__Selected passage__
>> Begin
Seminars & Events for Analysis Seminar

March 21, 2016
3:15pm - 4:30pm
Dynamics of the Ericksen-Leslie Model for Nematic Liquid Crystal Flow with General Leslie Stress

Consider the Ericksen-Leslie model for the flow of nematic liquid crystals in a bounded domain with general Leslie stress in the iso- and nonisothermal setting. We discuss recent local and global well-posedness results in the strong sense for this system and describe in addition the dynamical behaviour of its solutions. Our approach is based on the entropy principle and maximal $L^p$-estimates for the linearized system. It is remarkable that for these results no structural conditions on the Leslie coefficients are imposed and that in particular Parodi's relation is not being assumed. This is joint work with Jan Pruess.

Speaker: Matthias Hieber , TU Darmstadt
Location:
Fine Hall 110
March 28, 2016
3:15pm - 4:30pm
On two dimensional gravity water waves with angled crests

In this talk, I will survey the recent understandings on the motion of water waves obtained via rigorous mathematical tools, this includes the evolution of smooth initial data and some typical singular behaviors. In particular, I will present our recent results on gravity water waves with angled crests. 

Speaker: Sijue Wu , University of Michigan
Location:
Fine Hall 110
April 4, 2016
2:00pm - 3:00pm
On the motion of the free boundary of a self-gravitating incompressible fluid

Please note special time and location of this talk.  The motion of the free boundary of an incompressible fluid body subject to its self gravitational force can be described by a free boundary problem of the Euler-Poisson system. This problem differs from the water wave problem in that the constant gravity in water waves is replaced by a nonlinear self-gravity. In this talk, we present some recent results on the well-posedness of this problem and give a lower bound on the lifespan of smooth solutions. In particular, we show that the Taylor sign condition always holds leading to local well-posedness, and for smooth data of size $\epsilon$ a unique smooth solution exists for time greater than or equal to $O(1/{\epsilon}^2)$.

Speaker: Shuang Miao , University of Michigan
Location:
Fine Hall 801
April 4, 2016
3:15pm - 4:30pm
Symplectic non-squeezing for Hamiltonian PDEs

In this talk, I will discuss symplectic non-squeezing for the nonlinear Klein-Gordon equation (NLKG) which can be (formally) regarded as an infinite dimensional Hamiltonian system. The symplectic phase space for this equation is at the critical regularity, and in this setting there is no global well-posedness nor any uniform control on the local time of existence for arbitrary initial data. We will present several non-squeezing results for the NLKG, including a conditional result which states that uniform bounds on the Strichartz norms of solutions for initial data in bounded subsets of the phase space imply global-in-time non-squeezing. The proofs rely on several approximation results for the flow, which we obtain using a combination of probabilistic and deterministic techniques.
>> End
(Rows of pointing data)
>> Begin
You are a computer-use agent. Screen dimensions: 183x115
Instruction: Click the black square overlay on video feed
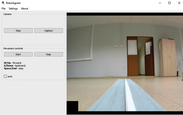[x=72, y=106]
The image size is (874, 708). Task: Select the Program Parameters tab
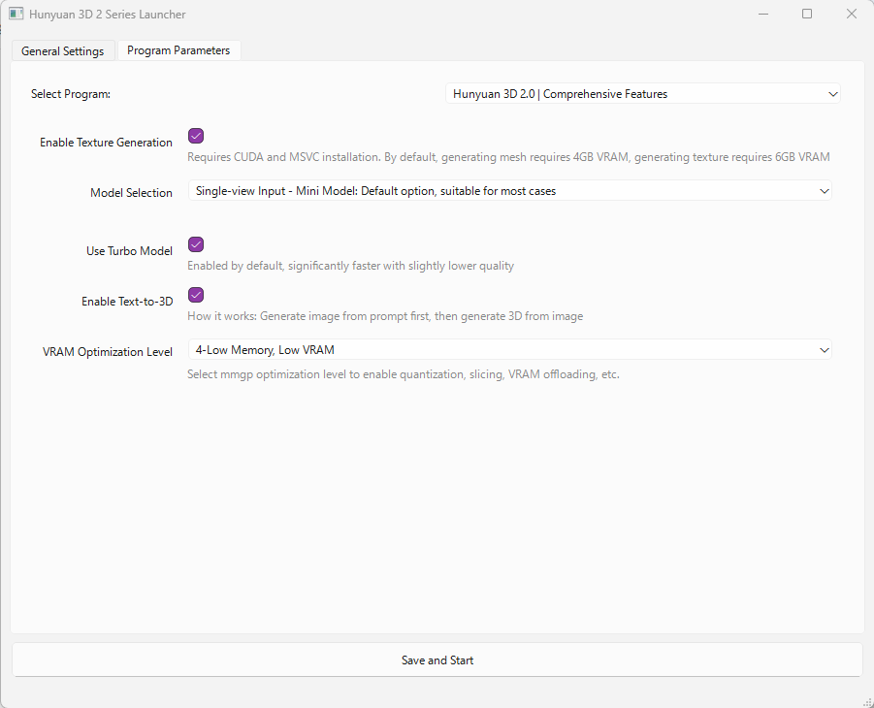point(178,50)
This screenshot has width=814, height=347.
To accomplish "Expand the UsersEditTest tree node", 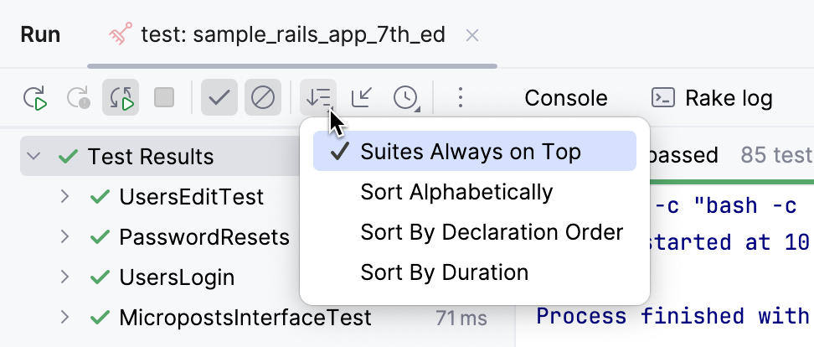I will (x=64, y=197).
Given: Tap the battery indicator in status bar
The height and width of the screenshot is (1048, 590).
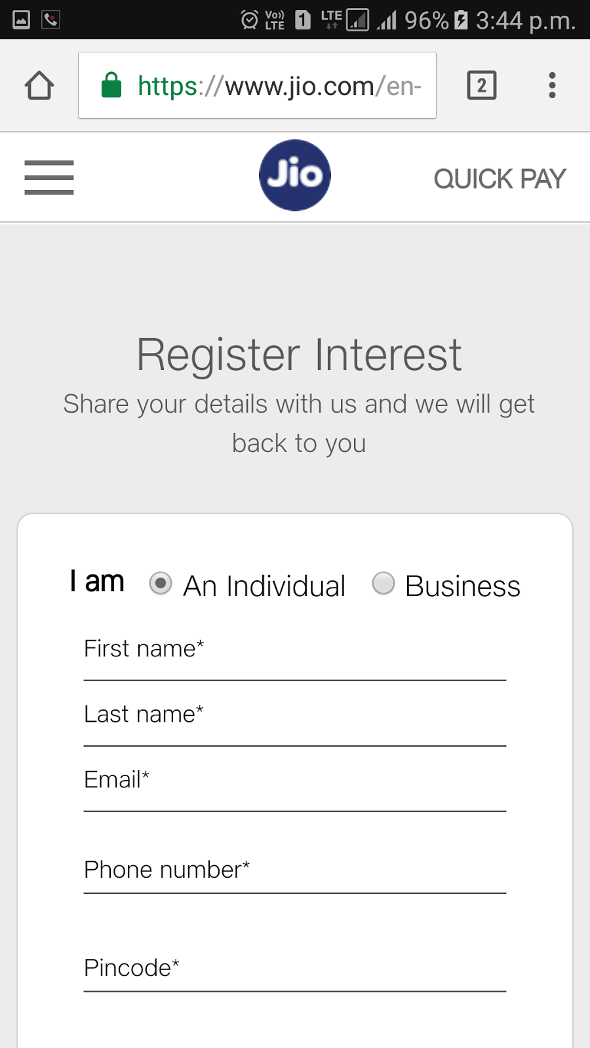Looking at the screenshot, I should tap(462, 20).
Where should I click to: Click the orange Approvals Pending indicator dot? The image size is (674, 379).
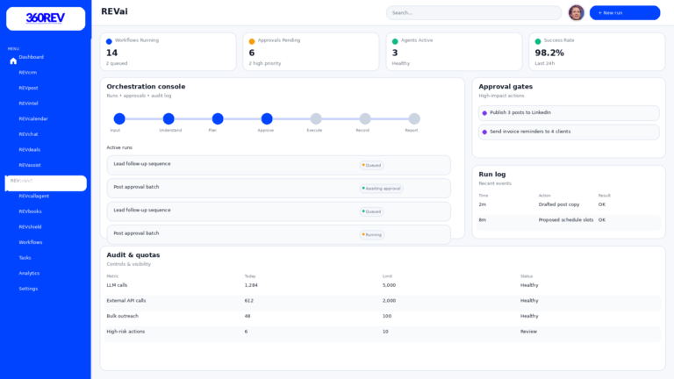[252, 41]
>> End
__Problems and tasks__
- A) Reproduce the part of the analysis seminar listing that opens with the words containing "In this talk, I will discuss" and closes with "and deterministic techniques.".
- B) Using the analysis seminar listing, decide whether each statement agrees with it, and answer yes or no with the deciding words quoted: (i) The results on the Ericksen-Leslie model assume Parodi's relation. (ii) The April 4 talk at 2:00pm on the self-gravitating incompressible fluid takes place in Fine Hall 801. (iii) The symplectic phase space for the nonlinear Klein-Gordon equation is at the critical regularity.
- C) Continue the analysis seminar listing from the point where it stops.
This material has no connection to the analysis seminar listing.

__Results__
- A)
In this talk, I will discuss symplectic non-squeezing for the nonlinear Klein-Gordon equation (NLKG) which can be (formally) regarded as an infinite dimensional Hamiltonian system. The symplectic phase space for this equation is at the critical regularity, and in this setting there is no global well-posedness nor any uniform control on the local time of existence for arbitrary initial data. We will present several non-squeezing results for the NLKG, including a conditional result which states that uniform bounds on the Strichartz norms of solutions for initial data in bounded subsets of the phase space imply global-in-time non-squeezing. The proofs rely on several approximation results for the flow, which we obtain using a combination of probabilistic and deterministic techniques.

- B)
(i) No: "in particular Parodi's relation is not being assumed"
(ii) Yes: "Fine Hall 801"
(iii) Yes: "The symplectic phase space for this equation is at the critical regularity"

- C)
Speaker: Dana Mendelson , IAS
Location:
Fine Hall 110
April 18, 2016
3:15pm - 4:30pm
Global nonlinear stability of Minkowski space for the massless Einstein--Vlasov system

Massless collisionless matter is described in general relativity by the massless Einstein--Vlasov system.  I will present key steps in a proof that, for asymptotically flat Cauchy data for this system, sufficiently close to that of the trivial solution, Minkowski space, the resulting maximal development of the data exists globally in time and asymptotically decays appropriately.  By appealing to the corresponding result for the vacuum Einstein equations, a monumental result first obtained by Christodoulou--Klainerman in the early '90s, the proof reduces to a semi-global problem.  A key step is to gain a priori control over certain Jacobi fields on the mass shell, a submanifold of the tangent bundle of the spacetime endowed with the Sasaki metric.

Speaker: Martin Taylor , Imperial College London
Location:
Fine Hall 110
April 25, 2016
3:15pm - 4:30pm
A sharp counter example to local existence for Einstein equations in wave coordinates

We are concerned with how regular initial data have to be to ensure local existence for Einstein's equations in wave coordinates. Klainerman-Rodnianski and Smith-Tataru showed that there in general is local existence for data in H^s for s>2. We give example of data in  H^2 for which there is no local solution in  H^2. This is joint work with Boris Ettinger.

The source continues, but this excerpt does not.